Ann Taylor is wearing Eileen Fisher black, with Dansko clogs and a sterling silver bracelet probably made by her mother.

Ann Taylor is wearing Eileen Fisher black, with Dansko clogs and a sterling silver bracelet probably made by her mother.

One
I came home early from work one afternoon during the month between Carole’s surgery and the start of radiation. I banged into the kitchen with a canvas bag full of groceries. Carole did not call down a greeting, so I assumed she was on the phone and did not shout “hello.” I put away the vegetables, went to check the mail, did the things I do when I first come home from work, with a building sense that something was wrong, something was missing.
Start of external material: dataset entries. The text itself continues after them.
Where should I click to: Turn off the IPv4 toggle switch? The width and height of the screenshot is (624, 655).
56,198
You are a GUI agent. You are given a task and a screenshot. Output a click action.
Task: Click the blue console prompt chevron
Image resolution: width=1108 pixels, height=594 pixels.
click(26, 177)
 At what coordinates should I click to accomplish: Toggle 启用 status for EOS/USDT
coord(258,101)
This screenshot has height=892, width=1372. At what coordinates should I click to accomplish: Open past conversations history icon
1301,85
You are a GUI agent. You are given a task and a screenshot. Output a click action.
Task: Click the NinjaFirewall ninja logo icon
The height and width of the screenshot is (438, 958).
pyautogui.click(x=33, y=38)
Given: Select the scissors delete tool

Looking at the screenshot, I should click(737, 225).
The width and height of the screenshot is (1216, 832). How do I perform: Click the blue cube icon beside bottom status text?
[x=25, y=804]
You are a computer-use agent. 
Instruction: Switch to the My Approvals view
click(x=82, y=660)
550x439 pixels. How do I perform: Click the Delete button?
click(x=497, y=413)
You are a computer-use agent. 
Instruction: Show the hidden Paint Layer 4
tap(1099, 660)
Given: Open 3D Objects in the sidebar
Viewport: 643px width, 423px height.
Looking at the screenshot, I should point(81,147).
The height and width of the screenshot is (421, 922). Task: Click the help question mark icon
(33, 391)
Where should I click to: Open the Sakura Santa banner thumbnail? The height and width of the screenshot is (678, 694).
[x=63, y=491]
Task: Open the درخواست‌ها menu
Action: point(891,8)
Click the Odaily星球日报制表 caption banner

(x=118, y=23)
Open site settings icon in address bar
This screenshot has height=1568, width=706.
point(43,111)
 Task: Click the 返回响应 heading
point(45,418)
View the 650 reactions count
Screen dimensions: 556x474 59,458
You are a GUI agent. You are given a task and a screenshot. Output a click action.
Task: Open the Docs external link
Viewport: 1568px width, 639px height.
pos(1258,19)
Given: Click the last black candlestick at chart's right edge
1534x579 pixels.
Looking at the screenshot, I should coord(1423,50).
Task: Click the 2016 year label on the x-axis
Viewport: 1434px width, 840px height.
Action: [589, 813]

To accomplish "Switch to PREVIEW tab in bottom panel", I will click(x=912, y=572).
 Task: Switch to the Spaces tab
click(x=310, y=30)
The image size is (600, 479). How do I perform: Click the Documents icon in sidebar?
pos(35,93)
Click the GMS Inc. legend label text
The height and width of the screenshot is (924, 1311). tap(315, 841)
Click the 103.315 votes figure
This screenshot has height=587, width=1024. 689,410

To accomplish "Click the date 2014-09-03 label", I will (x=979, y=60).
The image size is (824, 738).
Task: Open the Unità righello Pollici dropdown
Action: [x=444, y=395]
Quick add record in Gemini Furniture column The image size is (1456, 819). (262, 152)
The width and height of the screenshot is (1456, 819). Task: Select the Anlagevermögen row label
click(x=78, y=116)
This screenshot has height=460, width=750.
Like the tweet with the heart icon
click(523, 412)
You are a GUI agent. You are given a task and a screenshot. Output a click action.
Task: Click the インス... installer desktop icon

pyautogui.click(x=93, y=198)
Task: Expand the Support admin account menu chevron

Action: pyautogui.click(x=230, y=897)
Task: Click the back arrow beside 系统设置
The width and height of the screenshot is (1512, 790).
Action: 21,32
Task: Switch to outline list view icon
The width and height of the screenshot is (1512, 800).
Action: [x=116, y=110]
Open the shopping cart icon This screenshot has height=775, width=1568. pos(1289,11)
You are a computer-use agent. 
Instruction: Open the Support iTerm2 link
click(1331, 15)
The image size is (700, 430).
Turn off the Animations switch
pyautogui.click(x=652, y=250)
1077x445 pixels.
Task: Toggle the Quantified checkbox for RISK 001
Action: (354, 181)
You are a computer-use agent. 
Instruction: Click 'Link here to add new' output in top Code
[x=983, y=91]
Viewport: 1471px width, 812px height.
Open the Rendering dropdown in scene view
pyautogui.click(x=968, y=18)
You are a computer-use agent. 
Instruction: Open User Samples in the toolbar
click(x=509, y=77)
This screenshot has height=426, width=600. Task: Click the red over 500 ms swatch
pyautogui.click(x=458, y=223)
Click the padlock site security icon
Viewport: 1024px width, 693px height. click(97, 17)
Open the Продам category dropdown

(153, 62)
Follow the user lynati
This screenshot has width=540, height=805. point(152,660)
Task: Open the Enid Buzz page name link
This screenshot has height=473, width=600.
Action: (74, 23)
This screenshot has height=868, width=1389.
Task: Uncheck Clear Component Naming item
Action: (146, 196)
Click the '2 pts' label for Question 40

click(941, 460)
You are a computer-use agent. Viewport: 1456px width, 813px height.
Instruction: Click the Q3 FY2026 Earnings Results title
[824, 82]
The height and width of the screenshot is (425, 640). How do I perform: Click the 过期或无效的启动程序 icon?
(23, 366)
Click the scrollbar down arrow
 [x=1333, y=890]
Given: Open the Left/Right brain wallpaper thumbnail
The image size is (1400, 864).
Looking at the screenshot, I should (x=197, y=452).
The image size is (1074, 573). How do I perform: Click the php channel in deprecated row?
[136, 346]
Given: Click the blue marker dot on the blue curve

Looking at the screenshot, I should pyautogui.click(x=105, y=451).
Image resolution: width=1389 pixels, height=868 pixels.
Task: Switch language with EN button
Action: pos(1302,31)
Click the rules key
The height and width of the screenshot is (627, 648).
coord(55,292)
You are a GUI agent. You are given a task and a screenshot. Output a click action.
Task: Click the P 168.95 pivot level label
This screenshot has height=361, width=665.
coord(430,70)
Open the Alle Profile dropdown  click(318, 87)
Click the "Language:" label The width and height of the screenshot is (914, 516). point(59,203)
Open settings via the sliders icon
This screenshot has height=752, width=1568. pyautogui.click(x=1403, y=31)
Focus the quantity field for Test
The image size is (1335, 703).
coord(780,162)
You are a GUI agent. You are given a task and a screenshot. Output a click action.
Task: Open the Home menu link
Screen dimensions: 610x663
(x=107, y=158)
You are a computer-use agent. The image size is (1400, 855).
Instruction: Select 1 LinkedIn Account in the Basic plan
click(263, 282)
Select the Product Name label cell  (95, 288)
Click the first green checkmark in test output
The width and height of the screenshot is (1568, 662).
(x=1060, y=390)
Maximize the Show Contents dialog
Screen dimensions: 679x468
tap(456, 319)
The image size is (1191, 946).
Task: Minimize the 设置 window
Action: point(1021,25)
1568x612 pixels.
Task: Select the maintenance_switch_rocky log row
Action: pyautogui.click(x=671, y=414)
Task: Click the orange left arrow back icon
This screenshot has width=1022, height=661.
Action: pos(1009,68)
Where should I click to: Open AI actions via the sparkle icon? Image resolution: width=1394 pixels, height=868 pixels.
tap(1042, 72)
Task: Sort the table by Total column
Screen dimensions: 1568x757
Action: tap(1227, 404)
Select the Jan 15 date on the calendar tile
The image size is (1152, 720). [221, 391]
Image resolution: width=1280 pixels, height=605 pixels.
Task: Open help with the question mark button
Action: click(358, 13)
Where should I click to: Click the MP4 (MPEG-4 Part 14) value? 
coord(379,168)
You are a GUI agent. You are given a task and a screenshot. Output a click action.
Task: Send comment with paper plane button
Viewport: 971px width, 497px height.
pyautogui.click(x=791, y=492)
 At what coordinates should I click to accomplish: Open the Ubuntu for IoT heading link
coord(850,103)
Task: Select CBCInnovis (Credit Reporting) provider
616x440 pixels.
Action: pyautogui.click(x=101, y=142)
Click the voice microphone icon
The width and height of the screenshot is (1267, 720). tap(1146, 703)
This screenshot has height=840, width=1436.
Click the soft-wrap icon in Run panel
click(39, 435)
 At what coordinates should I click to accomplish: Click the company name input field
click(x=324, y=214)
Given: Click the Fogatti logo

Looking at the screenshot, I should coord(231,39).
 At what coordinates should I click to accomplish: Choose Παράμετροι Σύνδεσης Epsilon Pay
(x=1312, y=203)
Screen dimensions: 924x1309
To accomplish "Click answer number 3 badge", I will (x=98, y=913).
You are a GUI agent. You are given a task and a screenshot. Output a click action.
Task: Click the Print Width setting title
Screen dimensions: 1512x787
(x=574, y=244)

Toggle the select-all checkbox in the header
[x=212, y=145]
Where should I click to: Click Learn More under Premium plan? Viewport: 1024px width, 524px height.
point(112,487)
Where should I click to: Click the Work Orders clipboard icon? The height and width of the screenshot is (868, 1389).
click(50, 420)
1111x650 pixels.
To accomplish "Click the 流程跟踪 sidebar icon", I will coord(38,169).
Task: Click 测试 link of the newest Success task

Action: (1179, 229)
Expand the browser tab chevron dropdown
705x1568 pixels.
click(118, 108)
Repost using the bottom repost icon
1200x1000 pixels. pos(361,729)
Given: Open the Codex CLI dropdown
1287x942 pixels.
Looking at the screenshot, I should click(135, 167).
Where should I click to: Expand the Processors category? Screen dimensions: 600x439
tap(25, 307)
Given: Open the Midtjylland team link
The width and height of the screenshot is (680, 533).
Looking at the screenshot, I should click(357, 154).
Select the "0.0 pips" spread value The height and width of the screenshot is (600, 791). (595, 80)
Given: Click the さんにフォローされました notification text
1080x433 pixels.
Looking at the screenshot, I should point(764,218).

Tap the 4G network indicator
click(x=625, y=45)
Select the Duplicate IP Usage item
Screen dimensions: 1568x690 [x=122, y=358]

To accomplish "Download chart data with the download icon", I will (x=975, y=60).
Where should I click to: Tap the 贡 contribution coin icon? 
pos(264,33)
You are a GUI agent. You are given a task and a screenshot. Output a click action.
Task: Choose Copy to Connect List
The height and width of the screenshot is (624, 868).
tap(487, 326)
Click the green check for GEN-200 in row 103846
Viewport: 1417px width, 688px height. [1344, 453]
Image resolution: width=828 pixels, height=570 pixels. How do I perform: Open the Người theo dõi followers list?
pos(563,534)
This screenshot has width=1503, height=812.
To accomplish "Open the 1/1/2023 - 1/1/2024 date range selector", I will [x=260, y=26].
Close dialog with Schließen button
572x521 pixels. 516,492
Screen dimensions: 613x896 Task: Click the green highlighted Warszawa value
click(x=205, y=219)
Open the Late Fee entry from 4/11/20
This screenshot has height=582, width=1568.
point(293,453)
Carole works at home writing on her computer in a bedroom/office at the top of the stairs. As I turned on the landing to climb the upper run of stairs, I knew that Carole was not at her desk a moment before I could see that she was not. “Maybe she is napping,” I pretended to think and tiptoed into our bedroom. Empty bed. I panicked and flew back down the stairs to check her favorite reading chair on the sun porch, hoping that she had dozed off or was pretending, as we all do occasionally, to hide beneath her invisibility cloak. The chair was empty.

I made a circuit of the first floor, went down to the basement, back up to the second floor, checking bathrooms, closets, obscure corners where someone could have tripped and fallen. No Carole. I tried to reason myself out of my building hysteria. She had had lunch with someone from her writing group, something about transferring responsibilities, but no lunch takes all afternoon. I called her mobile, which she almost never answers, and left a message asking her to call me soon. Later, when we replayed the message, I sounded as teary desperate as I had felt.

Before I headed out the back door to check to see if her car was in the garage, I began to cry hard. I knew that Carole was not gone, that she was somewhere. I would find her. She would come home, I knew, but I could not shake the feeling that we were rehearsing for parts I never want to play, that I was rehearsing for the loss that will break my heart.

In tears, on the sidewalk, heading for the garage, I saw her car turn the corner. Carole was home to comfort me.

Two
The day of Carole’s surgery, both her children came to be with us at the hospital. Between her nuclear prep and the dreaded moment, much too early, in my opinion, when they took Carole into surgery, we had an hour to gather around her bed and talk. These were very early days. We had not read Susan Love or become expert at navigating cancer web sites. We did not know what would come after surgery and speculated with forced humor about lost hair and marred bodies. Carole’s son shaves his head, so Carole asked us to picture her and David in identical sweat clothes, equally flat chested, and perfectly bald. Who was Carole? Who was David? Answer: the short one was Carole; the tall one David.

After a collective moan over this terrible joke, David said, “You will be fine, Mom, you have a lot of scars.” She does: a long scar from spinal surgery runs the length of her neck, two cross her belly from a hysterectomy gone wrong, three on her chest, only a few months old, from the removal of dangerous moles, several in various places from growing up, and two on her back, one below each shoulder blade from the removal of suspicious moles when she was in third grade, which Carole has always said resulted from the removal of her wings.

David, of course, had not said “scars” but “scarves.” Carole has a lot of those, too. She has a thing about rectangles, collecting not only scarves but also handkerchiefs, postage stamps, throw pillows, and tiles. She kept her hair. No chemo. No need to bring out the scarves.